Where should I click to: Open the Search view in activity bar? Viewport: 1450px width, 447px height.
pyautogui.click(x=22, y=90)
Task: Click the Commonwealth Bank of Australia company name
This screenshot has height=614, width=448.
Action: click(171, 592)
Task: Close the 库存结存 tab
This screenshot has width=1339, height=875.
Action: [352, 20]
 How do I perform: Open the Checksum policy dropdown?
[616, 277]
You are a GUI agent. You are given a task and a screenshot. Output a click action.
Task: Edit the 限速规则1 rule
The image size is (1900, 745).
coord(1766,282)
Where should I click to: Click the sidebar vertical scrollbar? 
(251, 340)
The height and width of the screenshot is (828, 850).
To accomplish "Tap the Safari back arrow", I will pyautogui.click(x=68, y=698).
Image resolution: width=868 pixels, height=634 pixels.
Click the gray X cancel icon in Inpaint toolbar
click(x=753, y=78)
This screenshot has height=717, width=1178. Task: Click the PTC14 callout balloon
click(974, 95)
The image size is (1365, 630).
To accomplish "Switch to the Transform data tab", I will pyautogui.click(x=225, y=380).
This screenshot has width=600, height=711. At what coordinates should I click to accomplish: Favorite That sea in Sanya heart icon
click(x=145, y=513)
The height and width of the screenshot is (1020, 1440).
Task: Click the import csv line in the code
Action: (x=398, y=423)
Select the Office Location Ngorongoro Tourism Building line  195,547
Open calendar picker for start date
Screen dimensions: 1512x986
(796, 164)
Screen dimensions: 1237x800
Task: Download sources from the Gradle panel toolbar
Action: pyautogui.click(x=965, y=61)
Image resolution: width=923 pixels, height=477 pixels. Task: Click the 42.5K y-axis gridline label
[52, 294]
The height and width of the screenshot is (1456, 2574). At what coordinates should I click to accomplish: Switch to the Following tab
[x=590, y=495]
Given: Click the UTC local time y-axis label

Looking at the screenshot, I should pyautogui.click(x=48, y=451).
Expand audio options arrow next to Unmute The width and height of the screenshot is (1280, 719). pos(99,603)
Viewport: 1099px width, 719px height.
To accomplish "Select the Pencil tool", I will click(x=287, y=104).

....

EXERCISE INSTRUCTIONS => Every line above must be repeated exactly as it appears.

EXERCISE SOLUTION =>
Where should I click to: Open the Search view in activity bar? Viewport: 1450px width, 447px height.
pyautogui.click(x=22, y=90)
Task: Click the Commonwealth Bank of Australia company name
This screenshot has height=614, width=448.
Action: click(171, 592)
Task: Close the 库存结存 tab
This screenshot has width=1339, height=875.
Action: [352, 20]
 How do I perform: Open the Checksum policy dropdown?
[616, 277]
You are a GUI agent. You are given a task and a screenshot. Output a click action.
Task: Edit the 限速规则1 rule
The image size is (1900, 745).
coord(1766,282)
Where should I click to: Click the sidebar vertical scrollbar? 
(251, 340)
The height and width of the screenshot is (828, 850).
To accomplish "Tap the Safari back arrow", I will pyautogui.click(x=68, y=698).
Image resolution: width=868 pixels, height=634 pixels.
Click the gray X cancel icon in Inpaint toolbar
click(x=753, y=78)
This screenshot has height=717, width=1178. Task: Click the PTC14 callout balloon
click(974, 95)
The image size is (1365, 630).
To accomplish "Switch to the Transform data tab", I will pyautogui.click(x=225, y=380).
This screenshot has width=600, height=711. At what coordinates should I click to accomplish: Favorite That sea in Sanya heart icon
click(x=145, y=513)
The height and width of the screenshot is (1020, 1440).
Task: Click the import csv line in the code
Action: (x=398, y=423)
Select the Office Location Ngorongoro Tourism Building line  195,547
Open calendar picker for start date
Screen dimensions: 1512x986
(796, 164)
Screen dimensions: 1237x800
Task: Download sources from the Gradle panel toolbar
Action: pyautogui.click(x=965, y=61)
Image resolution: width=923 pixels, height=477 pixels. Task: Click the 42.5K y-axis gridline label
[52, 294]
The height and width of the screenshot is (1456, 2574). At what coordinates should I click to accomplish: Switch to the Following tab
[x=590, y=495]
Given: Click the UTC local time y-axis label

Looking at the screenshot, I should pyautogui.click(x=48, y=451).
Expand audio options arrow next to Unmute The width and height of the screenshot is (1280, 719). pos(99,603)
Viewport: 1099px width, 719px height.
To accomplish "Select the Pencil tool", I will click(x=287, y=104).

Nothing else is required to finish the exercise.